The problem:
Return the data that follows exactly, with each line intact.

+-------+

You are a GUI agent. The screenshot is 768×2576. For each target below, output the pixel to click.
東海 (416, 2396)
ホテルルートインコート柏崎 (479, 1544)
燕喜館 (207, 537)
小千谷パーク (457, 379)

+-------+

Output of the task:
You are a GUI agent. The screenshot is 768×2576. For each target below, output the pixel to click.
東海 (416, 2396)
ホテルルートインコート柏崎 (479, 1544)
燕喜館 (207, 537)
小千谷パーク (457, 379)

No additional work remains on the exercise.